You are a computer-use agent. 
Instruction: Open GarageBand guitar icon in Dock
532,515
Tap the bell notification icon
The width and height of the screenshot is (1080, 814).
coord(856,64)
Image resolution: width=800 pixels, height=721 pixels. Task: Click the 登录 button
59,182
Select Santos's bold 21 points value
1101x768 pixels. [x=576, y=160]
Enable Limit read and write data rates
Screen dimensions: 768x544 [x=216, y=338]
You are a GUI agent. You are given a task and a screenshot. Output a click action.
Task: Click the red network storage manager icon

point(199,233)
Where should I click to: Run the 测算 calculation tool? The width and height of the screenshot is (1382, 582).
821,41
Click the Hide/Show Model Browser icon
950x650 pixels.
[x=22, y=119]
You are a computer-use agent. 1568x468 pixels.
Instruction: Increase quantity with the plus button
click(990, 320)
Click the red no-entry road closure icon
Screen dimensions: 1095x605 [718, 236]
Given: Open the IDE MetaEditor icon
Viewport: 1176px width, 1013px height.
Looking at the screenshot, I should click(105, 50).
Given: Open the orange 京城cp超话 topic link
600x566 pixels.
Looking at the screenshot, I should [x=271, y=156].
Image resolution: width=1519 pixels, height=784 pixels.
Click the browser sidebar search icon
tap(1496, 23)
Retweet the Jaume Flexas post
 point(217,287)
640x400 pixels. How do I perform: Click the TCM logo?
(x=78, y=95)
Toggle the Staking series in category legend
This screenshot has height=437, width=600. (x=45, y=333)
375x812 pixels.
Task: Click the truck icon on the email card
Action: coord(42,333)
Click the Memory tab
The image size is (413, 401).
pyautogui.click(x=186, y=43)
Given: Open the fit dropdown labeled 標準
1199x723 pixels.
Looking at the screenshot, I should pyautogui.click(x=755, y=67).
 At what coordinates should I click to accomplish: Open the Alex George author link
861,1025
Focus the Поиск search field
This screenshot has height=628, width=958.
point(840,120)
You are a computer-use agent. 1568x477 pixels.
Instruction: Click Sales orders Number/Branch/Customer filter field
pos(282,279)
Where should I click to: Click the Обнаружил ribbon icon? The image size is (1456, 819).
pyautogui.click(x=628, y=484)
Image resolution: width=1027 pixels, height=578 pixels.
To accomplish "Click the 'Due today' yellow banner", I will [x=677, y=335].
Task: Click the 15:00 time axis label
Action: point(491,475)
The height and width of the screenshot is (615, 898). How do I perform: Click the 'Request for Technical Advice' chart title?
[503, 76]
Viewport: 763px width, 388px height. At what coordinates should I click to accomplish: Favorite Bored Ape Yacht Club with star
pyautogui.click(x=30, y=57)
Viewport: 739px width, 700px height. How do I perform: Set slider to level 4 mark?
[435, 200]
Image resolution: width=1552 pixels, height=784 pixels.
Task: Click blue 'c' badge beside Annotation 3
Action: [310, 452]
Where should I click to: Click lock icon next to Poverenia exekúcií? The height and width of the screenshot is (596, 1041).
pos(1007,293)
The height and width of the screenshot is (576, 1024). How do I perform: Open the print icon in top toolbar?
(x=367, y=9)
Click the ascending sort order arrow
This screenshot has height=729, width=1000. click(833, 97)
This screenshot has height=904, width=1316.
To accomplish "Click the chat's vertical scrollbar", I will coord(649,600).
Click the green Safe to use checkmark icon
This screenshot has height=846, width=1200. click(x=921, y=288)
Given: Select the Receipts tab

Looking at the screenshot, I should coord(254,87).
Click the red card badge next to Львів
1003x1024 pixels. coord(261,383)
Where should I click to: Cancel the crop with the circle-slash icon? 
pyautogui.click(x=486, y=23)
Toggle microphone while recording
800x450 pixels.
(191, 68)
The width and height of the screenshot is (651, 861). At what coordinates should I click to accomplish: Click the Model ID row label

════════════════════

## AIM OF THE EXERCISE
The lines to copy run from the one containing "Where should I click to: Cancel" through the last line above. Copy them exactly and include nothing else.

## RESULT BELOW
Where should I click to: Cancel the crop with the circle-slash icon? 
pyautogui.click(x=486, y=23)
Toggle microphone while recording
800x450 pixels.
(191, 68)
The width and height of the screenshot is (651, 861). At what coordinates should I click to accomplish: Click the Model ID row label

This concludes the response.